Listed records Block Start

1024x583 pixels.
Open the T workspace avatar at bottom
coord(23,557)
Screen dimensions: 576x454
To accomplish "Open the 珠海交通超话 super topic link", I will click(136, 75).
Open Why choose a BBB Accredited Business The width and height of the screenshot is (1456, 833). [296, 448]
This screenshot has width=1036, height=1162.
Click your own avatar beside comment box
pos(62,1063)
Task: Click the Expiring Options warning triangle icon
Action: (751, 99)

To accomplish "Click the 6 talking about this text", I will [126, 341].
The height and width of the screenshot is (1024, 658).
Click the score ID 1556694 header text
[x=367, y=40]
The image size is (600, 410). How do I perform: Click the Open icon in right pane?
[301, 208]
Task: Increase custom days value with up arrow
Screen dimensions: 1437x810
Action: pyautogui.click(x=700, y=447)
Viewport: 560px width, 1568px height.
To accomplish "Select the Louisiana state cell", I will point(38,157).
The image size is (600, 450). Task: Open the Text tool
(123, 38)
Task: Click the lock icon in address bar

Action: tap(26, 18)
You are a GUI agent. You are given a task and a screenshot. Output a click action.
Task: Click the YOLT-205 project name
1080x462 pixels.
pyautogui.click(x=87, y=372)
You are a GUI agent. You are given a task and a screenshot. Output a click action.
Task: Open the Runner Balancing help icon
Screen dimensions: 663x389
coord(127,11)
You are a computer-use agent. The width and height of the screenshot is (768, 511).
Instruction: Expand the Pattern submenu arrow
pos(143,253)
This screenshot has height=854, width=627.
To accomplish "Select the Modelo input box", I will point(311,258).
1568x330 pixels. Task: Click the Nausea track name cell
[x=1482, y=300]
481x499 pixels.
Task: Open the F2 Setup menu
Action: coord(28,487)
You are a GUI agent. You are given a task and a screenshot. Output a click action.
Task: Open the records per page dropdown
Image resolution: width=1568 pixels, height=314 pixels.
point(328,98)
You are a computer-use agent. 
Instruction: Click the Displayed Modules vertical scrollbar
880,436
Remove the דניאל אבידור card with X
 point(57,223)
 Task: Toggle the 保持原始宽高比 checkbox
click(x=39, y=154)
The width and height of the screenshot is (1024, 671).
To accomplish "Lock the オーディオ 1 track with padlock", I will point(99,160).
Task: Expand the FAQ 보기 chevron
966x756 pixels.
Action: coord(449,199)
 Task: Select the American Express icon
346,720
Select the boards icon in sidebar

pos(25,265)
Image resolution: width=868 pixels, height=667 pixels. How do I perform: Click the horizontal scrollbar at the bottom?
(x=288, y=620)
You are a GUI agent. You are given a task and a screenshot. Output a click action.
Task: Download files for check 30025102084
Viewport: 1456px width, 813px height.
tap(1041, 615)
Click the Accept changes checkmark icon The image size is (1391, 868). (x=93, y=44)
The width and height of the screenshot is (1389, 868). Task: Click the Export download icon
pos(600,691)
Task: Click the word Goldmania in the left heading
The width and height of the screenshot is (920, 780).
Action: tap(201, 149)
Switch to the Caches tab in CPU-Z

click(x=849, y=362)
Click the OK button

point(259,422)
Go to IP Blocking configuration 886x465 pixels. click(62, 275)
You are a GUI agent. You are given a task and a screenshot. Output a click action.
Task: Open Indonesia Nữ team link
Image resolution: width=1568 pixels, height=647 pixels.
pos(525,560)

Listed records Block End

### Activity
Scan the listing above for the line that has "This screenshot has width=1036, height=1162.", then copy exactly from that line through the line that has "The height and".

### Exercise answer
This screenshot has width=1036, height=1162.
Click your own avatar beside comment box
pos(62,1063)
Task: Click the Expiring Options warning triangle icon
Action: (751, 99)

To accomplish "Click the 6 talking about this text", I will [126, 341].
The height and width of the screenshot is (1024, 658).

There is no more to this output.